FIG. 8 shows a schematic cross-sectional representation of a module connector arrangement 10 according to another exemplary embodiment of the invention. This can be designed as previously described, except for the difference that the clamping device 28 is not implemented by wedge elements in the present case, but by means of a clamping cam 62 which is rotatable about a rotation axis R and which can also be called a clamping cam, for example. FIG. 8 shows the cam 62 in a non-tensioned state and FIG. 9 in the tensioned state or in a state that tightens the busbar ends 22a, 24a.

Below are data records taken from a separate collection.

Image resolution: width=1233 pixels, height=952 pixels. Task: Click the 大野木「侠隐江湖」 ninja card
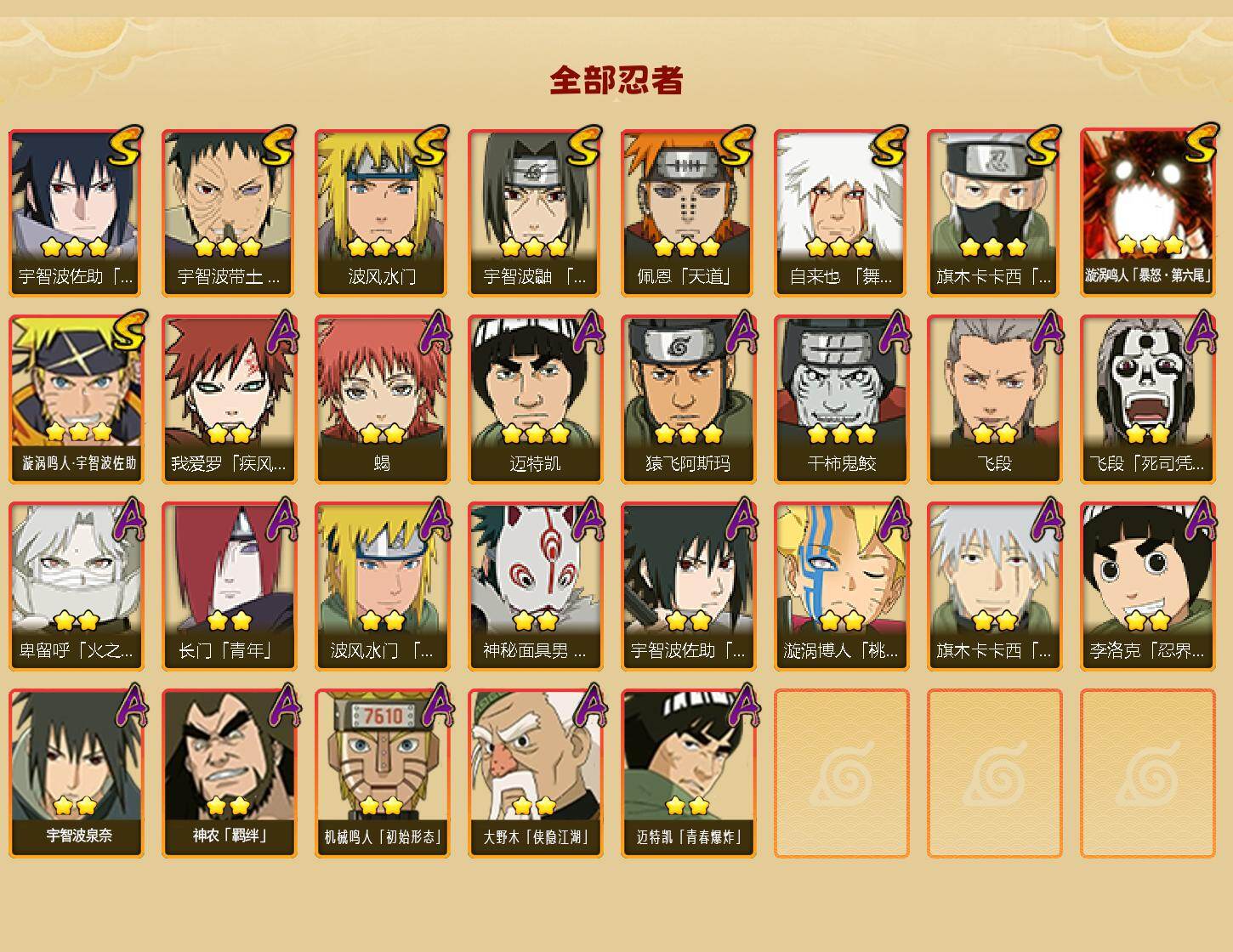click(x=535, y=773)
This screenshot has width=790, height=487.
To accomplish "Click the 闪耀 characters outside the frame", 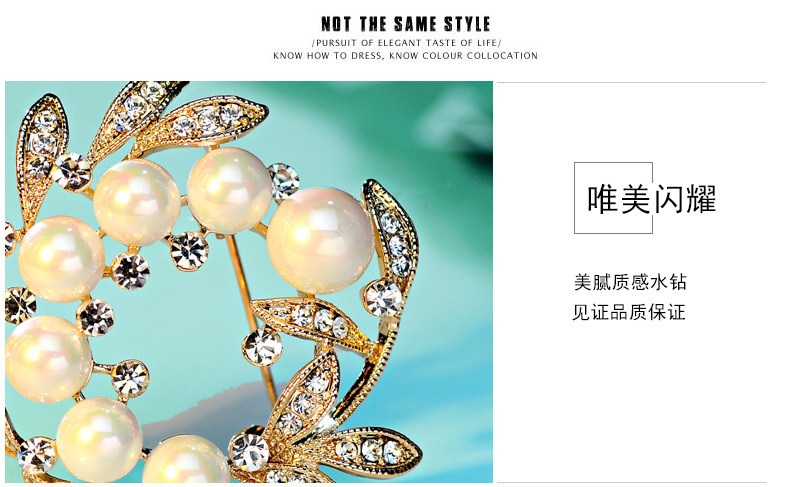I will click(x=685, y=199).
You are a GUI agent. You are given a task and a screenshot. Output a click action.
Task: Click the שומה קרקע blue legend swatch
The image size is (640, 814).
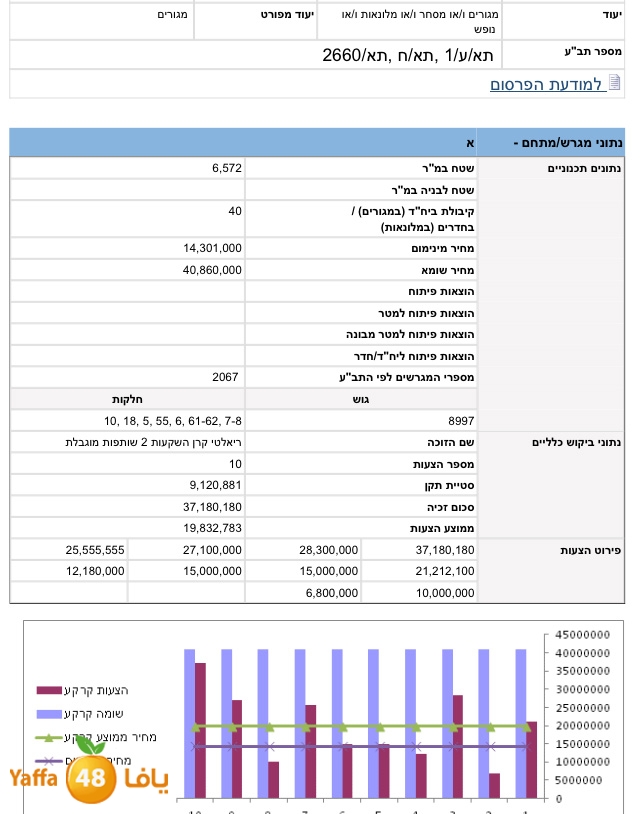pos(49,713)
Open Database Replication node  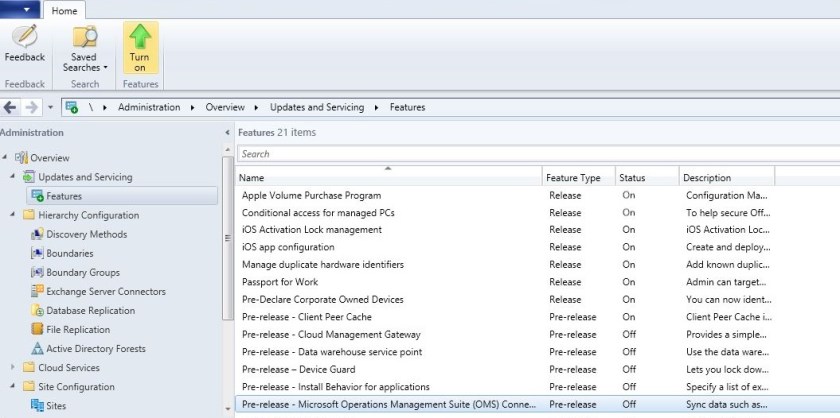91,310
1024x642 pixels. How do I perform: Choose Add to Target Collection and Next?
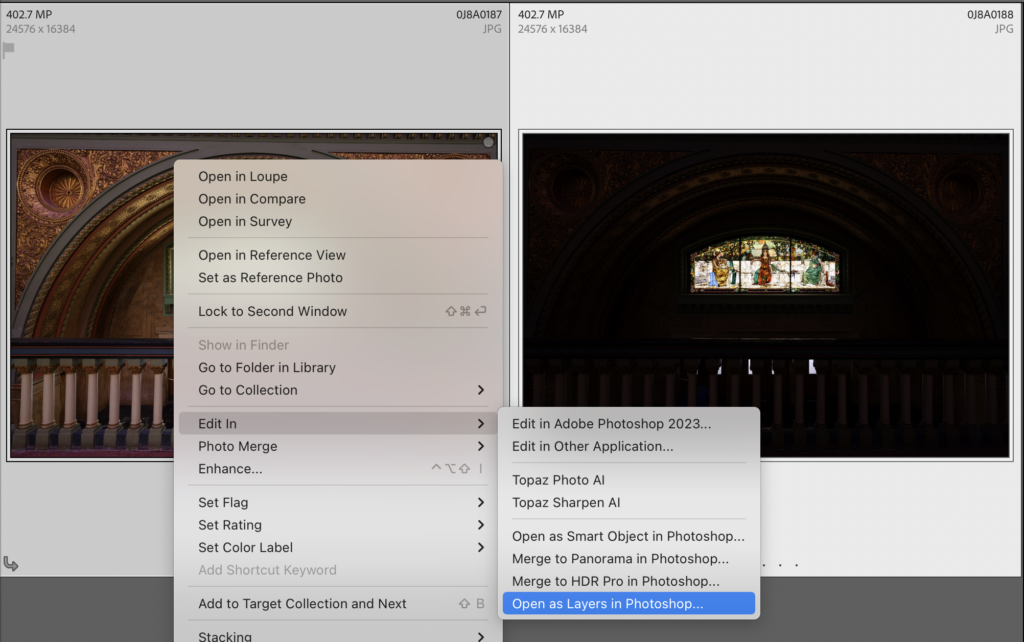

Overall, examples show how the invention can provide a touch-protected, detachable cell or module connector. By functionally integrating the cell/module contact into the module end plates, both touch-protected and space-optimized contacting can be achieved. By moving two inclined planes or wedges against each other, the conductors to be contacted are pressed together. The angle can be used to adjust the ratio of pressing force to assembly or screwing force. The assembly force can be applied by screwing or pressing and then clipping or riveting. The described contacting can be used both for contacting modules with each other and for contacting the “last” busbar to the return line. The advantages are a smaller installation space requirement than with conventional module contacts, good tolerance compensation in the plug-in direction of the busbars, the inclined plane allows high contact forces to be implemented with low screw forces and the contact can be removed again without causing any damage.